### What you should do
Only some lines are wanted. Transcribe, exactly, the lines below from the line with "1997 (922, 884)" up to and including the line with "Evaluación (410, 1844)".

### Listed entries
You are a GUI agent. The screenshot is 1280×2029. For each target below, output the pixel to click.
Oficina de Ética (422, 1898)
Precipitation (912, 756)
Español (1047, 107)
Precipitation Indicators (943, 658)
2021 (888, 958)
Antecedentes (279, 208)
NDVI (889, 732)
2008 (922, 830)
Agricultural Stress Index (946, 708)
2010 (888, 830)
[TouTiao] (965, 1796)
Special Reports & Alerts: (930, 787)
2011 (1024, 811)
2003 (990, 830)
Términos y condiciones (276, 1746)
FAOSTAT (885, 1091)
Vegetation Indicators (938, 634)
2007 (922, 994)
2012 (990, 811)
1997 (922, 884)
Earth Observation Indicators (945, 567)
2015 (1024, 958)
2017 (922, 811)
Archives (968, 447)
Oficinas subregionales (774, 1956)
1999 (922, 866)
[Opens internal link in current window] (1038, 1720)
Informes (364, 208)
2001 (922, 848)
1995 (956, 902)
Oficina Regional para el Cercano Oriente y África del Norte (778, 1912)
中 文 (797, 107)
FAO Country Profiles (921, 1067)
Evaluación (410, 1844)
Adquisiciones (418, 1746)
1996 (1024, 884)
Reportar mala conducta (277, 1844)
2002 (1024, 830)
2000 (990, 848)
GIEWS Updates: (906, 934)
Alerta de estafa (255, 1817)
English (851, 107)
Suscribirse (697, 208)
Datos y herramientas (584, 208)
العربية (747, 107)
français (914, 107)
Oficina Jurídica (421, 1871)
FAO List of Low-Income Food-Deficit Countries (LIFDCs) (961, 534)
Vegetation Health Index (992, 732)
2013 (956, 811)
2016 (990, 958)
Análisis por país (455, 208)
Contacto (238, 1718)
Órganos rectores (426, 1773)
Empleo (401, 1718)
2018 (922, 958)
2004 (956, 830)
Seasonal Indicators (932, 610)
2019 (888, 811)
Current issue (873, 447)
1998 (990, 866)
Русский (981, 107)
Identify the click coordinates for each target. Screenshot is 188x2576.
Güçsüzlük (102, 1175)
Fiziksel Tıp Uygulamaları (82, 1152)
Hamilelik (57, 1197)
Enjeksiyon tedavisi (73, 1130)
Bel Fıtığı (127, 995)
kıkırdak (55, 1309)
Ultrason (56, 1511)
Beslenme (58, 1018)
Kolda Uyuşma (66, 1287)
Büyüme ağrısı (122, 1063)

### Written response
1997 (922, 884)
Earth Observation Indicators (945, 567)
2015 (1024, 958)
2017 (922, 811)
Archives (968, 447)
Oficinas subregionales (774, 1956)
1999 (922, 866)
[Opens internal link in current window] (1038, 1720)
Informes (364, 208)
2001 (922, 848)
1995 (956, 902)
Oficina Regional para el Cercano Oriente y África del Norte (778, 1912)
中 文 (797, 107)
FAO Country Profiles (921, 1067)
Evaluación (410, 1844)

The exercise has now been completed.